IntriCon Corporation
1260 Red Fox Road, Arden Hills, MN
Arden Hills, MN 55112

Gentlemen and Ladies:

          We have acted as counsel to IntriCon Corporation, a Pennsylvania corporation (the “Company”), in connection with the preparation of a Registration Statement on Form S-8 (the “Registration Statement”) to be filed by the Company under the Securities Act of 1933, as amended (the “Act”), relating to the offer and sale of up to 250,000 shares of the Company’s common stock, par value $1.00 per share (the “Award Shares”), issuable upon the grant or exercise of awards (“Awards”) under the Company’s 2006 Equity Incentive Plan (the “Plan”). The Award Shares were authorized for issuance under the Plan as a result of an amendment to the Plan. This opinion is furnished pursuant to the requirements of Item 601(b)(5) of Regulation S-K.

          In rendering this opinion, we have examined copies of only the following documents: (i) the Company’s Amended and Restated Articles of Incorporation and Amended and Restated Bylaws, each as amended as of the date hereof; (ii) resolutions adopted by the Board of Directors and shareholders of the Company; (iii) the Registration Statement; and (iv) the Plan as amended. We have not performed any independent investigation other than the document examination described. We have assumed and relied, as to questions of fact and mixed questions of law and fact, on the truth, completeness, authenticity and due authorization of all certificates, documents, and records examined and the genuineness of all signatures.

          In rendering this opinion, we have assumed that (i) the Award Shares will be issued in accordance with the terms and conditions of the Plan, (ii) at the time of issuance of any Award Shares, there shall be a sufficient number of duly authorized and unissued shares of the Company’s common stock to accommodate the issuance of the Award Shares, and (iii) the per share consideration received by the Company in exchange for the issuance of any Award Shares shall not be less than the par value per share of the Company’s common stock.

          This opinion is limited to the laws of the Commonwealth of Pennsylvania.
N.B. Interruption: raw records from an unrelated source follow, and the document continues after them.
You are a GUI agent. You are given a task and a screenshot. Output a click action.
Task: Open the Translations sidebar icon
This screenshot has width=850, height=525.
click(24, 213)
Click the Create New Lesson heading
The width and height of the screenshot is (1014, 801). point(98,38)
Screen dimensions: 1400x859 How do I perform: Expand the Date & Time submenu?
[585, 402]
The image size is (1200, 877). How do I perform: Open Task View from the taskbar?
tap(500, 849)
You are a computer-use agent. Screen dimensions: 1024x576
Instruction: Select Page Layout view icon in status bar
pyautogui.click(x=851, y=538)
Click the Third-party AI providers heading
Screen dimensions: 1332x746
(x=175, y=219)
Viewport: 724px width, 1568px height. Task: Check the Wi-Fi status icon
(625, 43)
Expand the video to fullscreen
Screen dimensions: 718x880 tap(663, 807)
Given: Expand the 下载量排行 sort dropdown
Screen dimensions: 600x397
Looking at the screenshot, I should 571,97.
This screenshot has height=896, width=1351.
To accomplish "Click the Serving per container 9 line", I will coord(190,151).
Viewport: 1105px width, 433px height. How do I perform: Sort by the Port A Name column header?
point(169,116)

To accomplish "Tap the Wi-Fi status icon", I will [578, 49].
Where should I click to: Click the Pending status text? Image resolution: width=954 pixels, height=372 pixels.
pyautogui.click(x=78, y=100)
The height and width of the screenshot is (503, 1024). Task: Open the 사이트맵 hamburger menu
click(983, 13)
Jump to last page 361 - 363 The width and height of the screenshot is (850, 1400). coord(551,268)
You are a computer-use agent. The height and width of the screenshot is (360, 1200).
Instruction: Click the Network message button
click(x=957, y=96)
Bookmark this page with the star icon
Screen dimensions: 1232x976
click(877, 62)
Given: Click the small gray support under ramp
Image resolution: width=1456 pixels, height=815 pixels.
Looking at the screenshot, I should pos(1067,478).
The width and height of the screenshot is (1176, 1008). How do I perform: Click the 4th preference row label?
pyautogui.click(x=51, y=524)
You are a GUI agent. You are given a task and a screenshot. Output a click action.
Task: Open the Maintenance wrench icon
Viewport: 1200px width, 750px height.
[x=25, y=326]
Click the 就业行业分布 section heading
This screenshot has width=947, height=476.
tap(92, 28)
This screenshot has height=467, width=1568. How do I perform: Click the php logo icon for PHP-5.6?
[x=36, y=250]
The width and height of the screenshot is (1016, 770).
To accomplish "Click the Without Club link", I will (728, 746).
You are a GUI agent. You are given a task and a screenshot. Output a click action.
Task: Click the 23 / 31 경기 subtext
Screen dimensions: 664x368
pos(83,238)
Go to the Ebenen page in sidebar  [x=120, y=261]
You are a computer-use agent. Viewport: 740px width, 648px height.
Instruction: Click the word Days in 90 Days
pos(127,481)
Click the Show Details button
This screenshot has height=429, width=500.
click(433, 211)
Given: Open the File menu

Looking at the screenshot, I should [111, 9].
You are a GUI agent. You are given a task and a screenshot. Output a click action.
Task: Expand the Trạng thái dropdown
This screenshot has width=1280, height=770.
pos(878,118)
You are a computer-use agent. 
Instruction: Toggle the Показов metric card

In rendering this opinion, we have assumed compliance with all other laws, including federal laws and state securities laws.

          Based upon and subject to the foregoing and the qualifications and limitations set forth below, we are of the opinion that the Award Shares, when sold, paid for and issued as contemplated by the terms of the Plan, will be validly issued, fully paid and nonassessable.


          This opinion is given as of the date hereof. We assume no obligation to update or supplement this opinion to reflect any facts or circumstances that may hereafter come to our attention or any changes in laws that may hereafter occur.

          This opinion is strictly limited to the matters stated herein and no other or more extensive opinion is intended, implied or to be inferred beyond the matters stated herein.

          We hereby consent to the filing of this opinion as Exhibit 5.1 to the Registration Statement. In giving this consent, we do not thereby concede that we come within the categories of persons whose consent is required by the Act or the General Rules and Regulations promulgated thereunder.